Also on twitter ( twitter.com/nutrun )

Archive for July, 2008

Cache watch

Tuesday, July 29th, 2008

Web frameworks like Merb or Rails provide convenient ways for caching output data to static files or other stores, used for improving a web application’s performance. Caching is typically handled inside controller classes. With merb-cache, for example, we can cache an entire page by doing something along the lines of:

class Foo < Merb::Controller
  cache_page :index
end

Expiring cached data is handled with a number of instance methods available to controllers, such as expire_page(key) or expire_all_pages. This implies that cache expiration needs to be put explicitly in place inside actions.

The most common event signifying the need for cache expiration is the modification of the underlying data which has at some point been cached. More often than not, this means some sort of write (insert, update, delete) storage operation, which in turn means that cache expiration is closer to storage aware parts of the application rather than controllers. With this in mind, it would be useful to be able to configure cache expiration in a manner similar to that of cache creation, for example:

class Foo < Merb::Controller
  cache_page :index
  cache_watch :foo_store, :bar_store
end

The cache_watch :foo_store, :bar_store line signifies that any cached artifacts associated with this controller need to be expired whenever a data altering operation takes place in the context of the FooStore or BarStore classes.
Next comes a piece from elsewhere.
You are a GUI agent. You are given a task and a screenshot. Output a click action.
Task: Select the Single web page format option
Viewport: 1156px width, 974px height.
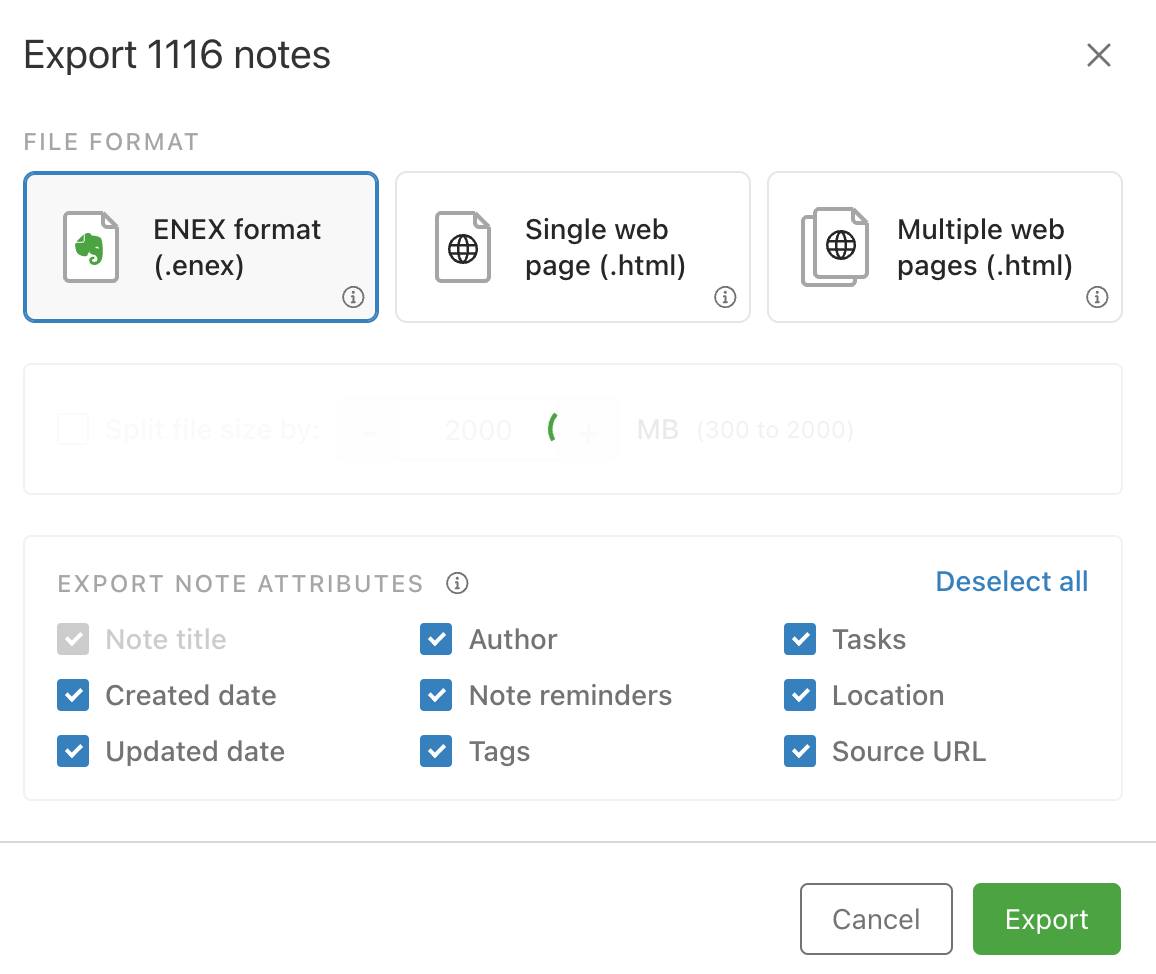coord(572,247)

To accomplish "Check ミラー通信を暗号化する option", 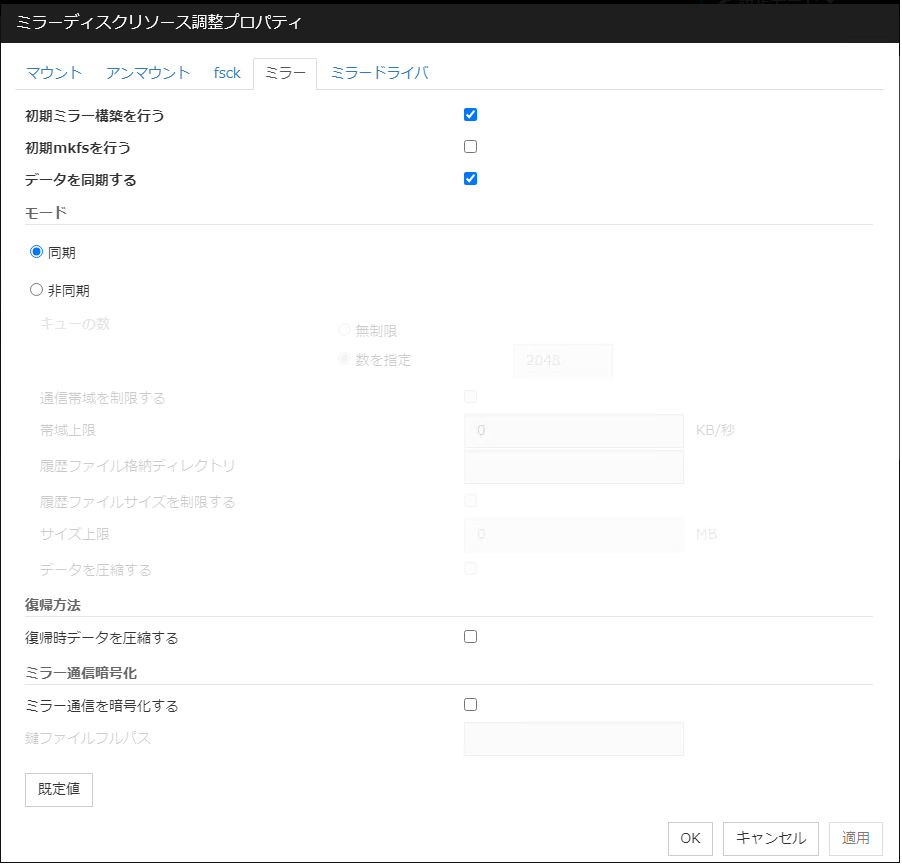I will (471, 705).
Approaching data altering operations as events presents a good case for employing the Observer pattern in order to enable cache expiration when such events take place. ActiveRecord, for instance, offers means for adding hooks to persistent objects’ life cycle methods in the form of Observers.

class FooObserver < ActiveRecord::Observer
  def after_save(foo)
    expire_cache
  end
end

Putting it all together, we can create a module that enables configuring cache expiration declaratively inside controllers in a way reminiscent to how cache creation is handled.

module CacheInvalidator
  def cache_watch(controller, *models)
    models.each {|model| (@entries ||= Set.new) << Entry.new(controller, model)}
  end

  def activate!
    @entries.each do |entry|

      return nil if Kernel.const_defined?(entry.class_name)

      entry.log

      observer = Class.new(ActiveRecord::Observer) do
        include CacheInvalidator
        observe(entry.model)
        define_method(:entry) {entry}
      end

      Kernel.const_set(entry.class_name, observer)
      observer.instance
    end
  end

  module_function :watch
  module_function :activate!

  def after_save(model)
    destroy_cache
  end

  def after_destroy(model)
    destroy_cache
  end

  private

  def destroy_cache
    FileUtils.rm_f(entry.file_path) if File.file?(entry.file_path)
    FileUtils.rm_r(entry.dir_path) if File.directory?(entry.dir_path)
  end

  class Entry

    attr_reader :controller, :model

    def initialize(controller, model)
      @controller, @model = controller, model
    end

    def class_name
      (controller.name.gsub(/\:\:/, '') + model.to_s.camelize + "CacheObserver").intern
    end

    def ==(other)
      controller == other.controller && self.model == other.model
    end

    def file_path
      "#{dir_path}.xml"
    end

    def dir_path
      "#{APP_ROOT}/public/cache/#{@controller.name.underscore}"
    end

    def log
      logger.info "Cache-watching #{model.to_s.camelize} for #{controller}"
    end
  end
end

By including the CacheInvalidator module we can declare cache invalidation rules inside controllers.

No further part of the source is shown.